Right that's it for now as I going to finish my Easter break with a long weekend in Paris, back next week - au revoir.
With March continuing the rally in equity markets which started in February on the back of further central bank support operations, we saw these indicators recover some more ground this month.
All the main indices such as FTSE 100 , 250, 350 and All share still remain in bear trends some 0.2% below their respective moving averages. The one outlier is the FTSE Small Cap index which after producing the strongest returns of over 4% this month, has managed to push 0.7% above the moving average, suggesting a more bullish trend is underway again in small cap land, perhaps.
However looking at the FTSE price chart (see chart at the end) I note that it has been struggling to get through the 6200 resistance level which I highlighted last month and it remains below the falling 200 day moving average too. This leaves the market at something of a crossroads. On the one hand, after such a strong bounce and given the resistance, it would not be that surprising to see a reaction.

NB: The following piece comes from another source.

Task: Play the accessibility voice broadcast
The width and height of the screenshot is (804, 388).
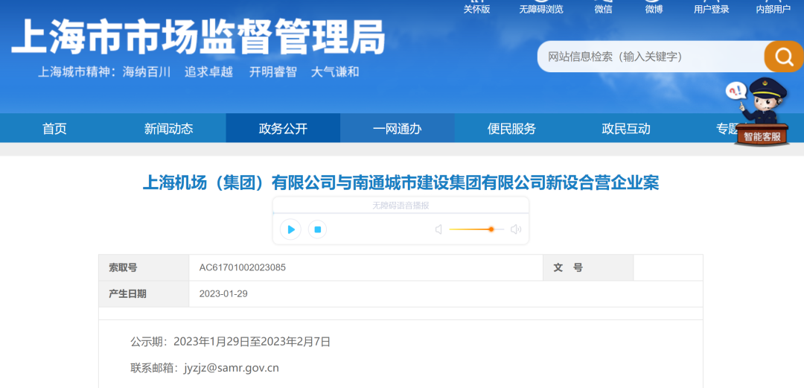Action: (x=290, y=229)
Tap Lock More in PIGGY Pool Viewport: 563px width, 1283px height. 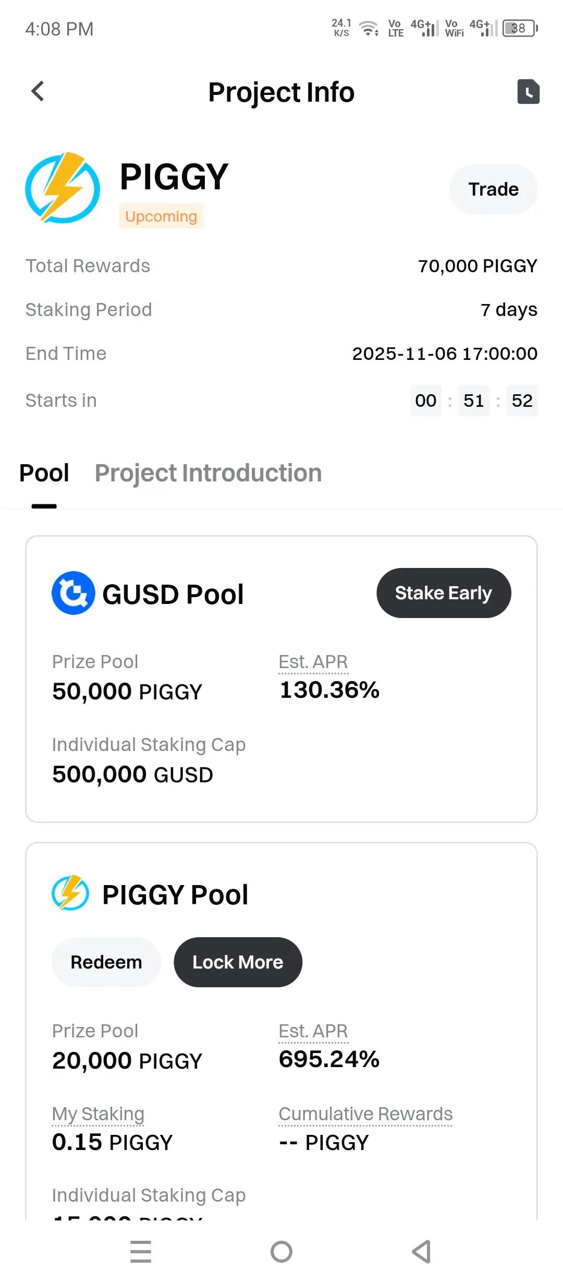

So we may well see a bit of relapse which may then keep the main indices in their current bearish trends for now. Of course if investors do get over their recent concerns about global growth and sluggish corporate profits growth then equally the market could push onwards and upwards and restore a more bullish trend.
Talking of economic concerns I also mentioned last month that the US Unemployment numbers are apparently a good leading indicator of forthcoming recession, despite them generally being perceived as a lagging indicator. Combining this with the moving averages on equity indices discussed above can apparently improve the returns from this trend following strategy by reducing whipsaws (selling and buying back in shortly afterwards) and keeping you in the market for more of the time until a recession looms on the horizon. Therefore it was encouraging that the US Non-Farm Payrolls were stronger again yesterday and that the trend in this remains below its moving average, which is positive in this case.

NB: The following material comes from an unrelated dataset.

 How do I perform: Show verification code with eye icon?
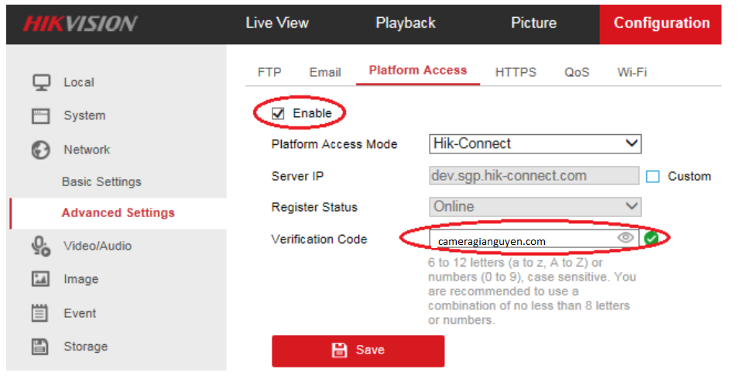coord(625,238)
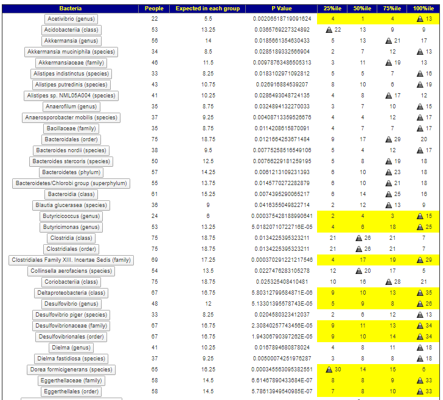Click warning triangle in Blautia glucerasea 75%ile cell
Image resolution: width=443 pixels, height=400 pixels.
387,205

In addition more doveish comments from Janet Yellen recently, have led investors to push back rate rise expectations to the second half of this year at the earliest as it looks like the Fed wants to continue to support growth rather than fight nascent inflation aggressively with rate rises. Thus on balance, after a short term relapse maybe, I suspect Investors may continue to regain their mojo and be prepared to put some risk back on and drive markets higher again in the belief that they still enjoy the support of the Central bankers. How long this can go on for and where it all ends is any ones guess and I'm starting to think that the Central Bankers don't know either and they are just making it up and reacting to events as they go along in the absence of help on the fiscal side of things from governments generally. Still don't worry, be happy and have a great weekend.